Source data:
○ ○ ○

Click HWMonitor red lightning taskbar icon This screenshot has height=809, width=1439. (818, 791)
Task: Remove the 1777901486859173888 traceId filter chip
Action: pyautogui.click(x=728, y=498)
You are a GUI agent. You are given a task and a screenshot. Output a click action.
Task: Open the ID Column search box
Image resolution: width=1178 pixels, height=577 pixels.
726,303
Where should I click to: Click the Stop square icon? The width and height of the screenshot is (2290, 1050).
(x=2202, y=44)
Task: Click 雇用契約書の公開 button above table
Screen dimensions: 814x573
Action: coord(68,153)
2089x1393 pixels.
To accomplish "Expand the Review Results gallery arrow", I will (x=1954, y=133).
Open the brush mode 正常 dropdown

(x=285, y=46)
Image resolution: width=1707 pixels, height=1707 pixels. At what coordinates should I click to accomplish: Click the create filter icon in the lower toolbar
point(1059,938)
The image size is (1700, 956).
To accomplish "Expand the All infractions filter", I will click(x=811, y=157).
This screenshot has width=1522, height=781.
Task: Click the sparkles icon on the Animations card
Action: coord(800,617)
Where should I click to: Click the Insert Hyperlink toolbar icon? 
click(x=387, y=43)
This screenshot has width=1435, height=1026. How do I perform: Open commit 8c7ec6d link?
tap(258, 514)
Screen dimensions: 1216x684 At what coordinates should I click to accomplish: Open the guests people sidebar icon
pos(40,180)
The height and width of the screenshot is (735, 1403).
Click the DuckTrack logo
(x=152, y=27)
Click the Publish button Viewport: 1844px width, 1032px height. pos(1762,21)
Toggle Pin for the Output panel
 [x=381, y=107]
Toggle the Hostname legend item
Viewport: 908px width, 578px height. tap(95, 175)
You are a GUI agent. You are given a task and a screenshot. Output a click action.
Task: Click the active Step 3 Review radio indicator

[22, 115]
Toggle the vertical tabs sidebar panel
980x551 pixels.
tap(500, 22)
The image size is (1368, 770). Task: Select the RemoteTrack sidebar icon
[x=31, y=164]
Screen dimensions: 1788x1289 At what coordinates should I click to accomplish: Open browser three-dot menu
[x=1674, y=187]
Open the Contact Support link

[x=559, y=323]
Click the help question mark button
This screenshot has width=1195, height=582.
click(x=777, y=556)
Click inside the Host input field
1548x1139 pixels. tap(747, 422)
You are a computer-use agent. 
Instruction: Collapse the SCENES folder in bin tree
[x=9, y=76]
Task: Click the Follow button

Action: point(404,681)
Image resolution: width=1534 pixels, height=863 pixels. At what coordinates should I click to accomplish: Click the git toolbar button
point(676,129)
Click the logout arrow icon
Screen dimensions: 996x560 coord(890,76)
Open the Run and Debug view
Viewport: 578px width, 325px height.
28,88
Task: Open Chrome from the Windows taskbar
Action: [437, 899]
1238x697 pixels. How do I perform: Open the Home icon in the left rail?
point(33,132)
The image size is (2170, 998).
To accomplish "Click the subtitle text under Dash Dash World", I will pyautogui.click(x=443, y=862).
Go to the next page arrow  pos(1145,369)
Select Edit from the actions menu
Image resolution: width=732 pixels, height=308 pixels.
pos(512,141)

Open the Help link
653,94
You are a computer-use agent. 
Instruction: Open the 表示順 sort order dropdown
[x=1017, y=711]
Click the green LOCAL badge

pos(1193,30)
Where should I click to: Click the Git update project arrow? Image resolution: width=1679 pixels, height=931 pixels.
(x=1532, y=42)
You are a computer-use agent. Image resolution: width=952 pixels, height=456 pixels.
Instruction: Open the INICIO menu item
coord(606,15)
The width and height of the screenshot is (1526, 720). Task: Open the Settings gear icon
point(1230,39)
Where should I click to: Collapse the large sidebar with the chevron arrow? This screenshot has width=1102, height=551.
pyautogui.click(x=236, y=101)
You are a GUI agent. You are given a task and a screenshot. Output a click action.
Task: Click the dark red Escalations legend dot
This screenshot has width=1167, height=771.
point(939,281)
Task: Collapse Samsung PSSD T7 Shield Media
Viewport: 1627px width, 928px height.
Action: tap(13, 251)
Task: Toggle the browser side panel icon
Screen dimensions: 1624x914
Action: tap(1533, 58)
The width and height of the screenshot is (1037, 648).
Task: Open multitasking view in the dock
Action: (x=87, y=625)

○ ○ ○

> _Exercise prompt_:
Word for word, give the records again.

> _Worked solution_:
Click HWMonitor red lightning taskbar icon This screenshot has height=809, width=1439. (818, 791)
Task: Remove the 1777901486859173888 traceId filter chip
Action: pyautogui.click(x=728, y=498)
You are a GUI agent. You are given a task and a screenshot. Output a click action.
Task: Open the ID Column search box
Image resolution: width=1178 pixels, height=577 pixels.
726,303
Where should I click to: Click the Stop square icon? The width and height of the screenshot is (2290, 1050).
(x=2202, y=44)
Task: Click 雇用契約書の公開 button above table
Screen dimensions: 814x573
Action: coord(68,153)
2089x1393 pixels.
To accomplish "Expand the Review Results gallery arrow", I will (x=1954, y=133).
Open the brush mode 正常 dropdown

(x=285, y=46)
Image resolution: width=1707 pixels, height=1707 pixels. At what coordinates should I click to accomplish: Click the create filter icon in the lower toolbar
point(1059,938)
The image size is (1700, 956).
To accomplish "Expand the All infractions filter", I will click(x=811, y=157).
This screenshot has width=1522, height=781.
Task: Click the sparkles icon on the Animations card
Action: coord(800,617)
Where should I click to: Click the Insert Hyperlink toolbar icon? 
click(x=387, y=43)
This screenshot has width=1435, height=1026. How do I perform: Open commit 8c7ec6d link?
tap(258, 514)
Screen dimensions: 1216x684 At what coordinates should I click to accomplish: Open the guests people sidebar icon
pos(40,180)
The height and width of the screenshot is (735, 1403).
Click the DuckTrack logo
(x=152, y=27)
Click the Publish button Viewport: 1844px width, 1032px height. pos(1762,21)
Toggle Pin for the Output panel
 [x=381, y=107]
Toggle the Hostname legend item
Viewport: 908px width, 578px height. tap(95, 175)
You are a GUI agent. You are given a task and a screenshot. Output a click action.
Task: Click the active Step 3 Review radio indicator

[22, 115]
Toggle the vertical tabs sidebar panel
980x551 pixels.
tap(500, 22)
The image size is (1368, 770). Task: Select the RemoteTrack sidebar icon
[x=31, y=164]
Screen dimensions: 1788x1289 At what coordinates should I click to accomplish: Open browser three-dot menu
[x=1674, y=187]
Open the Contact Support link

[x=559, y=323]
Click the help question mark button
This screenshot has width=1195, height=582.
click(x=777, y=556)
Click inside the Host input field
1548x1139 pixels. tap(747, 422)
You are a computer-use agent. 
Instruction: Collapse the SCENES folder in bin tree
[x=9, y=76]
Task: Click the Follow button

Action: point(404,681)
Image resolution: width=1534 pixels, height=863 pixels. At what coordinates should I click to accomplish: Click the git toolbar button
point(676,129)
Click the logout arrow icon
Screen dimensions: 996x560 coord(890,76)
Open the Run and Debug view
Viewport: 578px width, 325px height.
28,88
Task: Open Chrome from the Windows taskbar
Action: [437, 899]
1238x697 pixels. How do I perform: Open the Home icon in the left rail?
point(33,132)
The image size is (2170, 998).
To accomplish "Click the subtitle text under Dash Dash World", I will pyautogui.click(x=443, y=862).
Go to the next page arrow  pos(1145,369)
Select Edit from the actions menu
Image resolution: width=732 pixels, height=308 pixels.
pos(512,141)

Open the Help link
653,94
You are a computer-use agent. 
Instruction: Open the 表示順 sort order dropdown
[x=1017, y=711]
Click the green LOCAL badge

pos(1193,30)
Where should I click to: Click the Git update project arrow? Image resolution: width=1679 pixels, height=931 pixels.
(x=1532, y=42)
You are a computer-use agent. Image resolution: width=952 pixels, height=456 pixels.
Instruction: Open the INICIO menu item
coord(606,15)
The width and height of the screenshot is (1526, 720). Task: Open the Settings gear icon
point(1230,39)
Where should I click to: Collapse the large sidebar with the chevron arrow? This screenshot has width=1102, height=551.
pyautogui.click(x=236, y=101)
You are a GUI agent. You are given a task and a screenshot. Output a click action.
Task: Click the dark red Escalations legend dot
This screenshot has width=1167, height=771.
point(939,281)
Task: Collapse Samsung PSSD T7 Shield Media
Viewport: 1627px width, 928px height.
Action: tap(13, 251)
Task: Toggle the browser side panel icon
Screen dimensions: 1624x914
Action: tap(1533, 58)
The width and height of the screenshot is (1037, 648).
Task: Open multitasking view in the dock
Action: (x=87, y=625)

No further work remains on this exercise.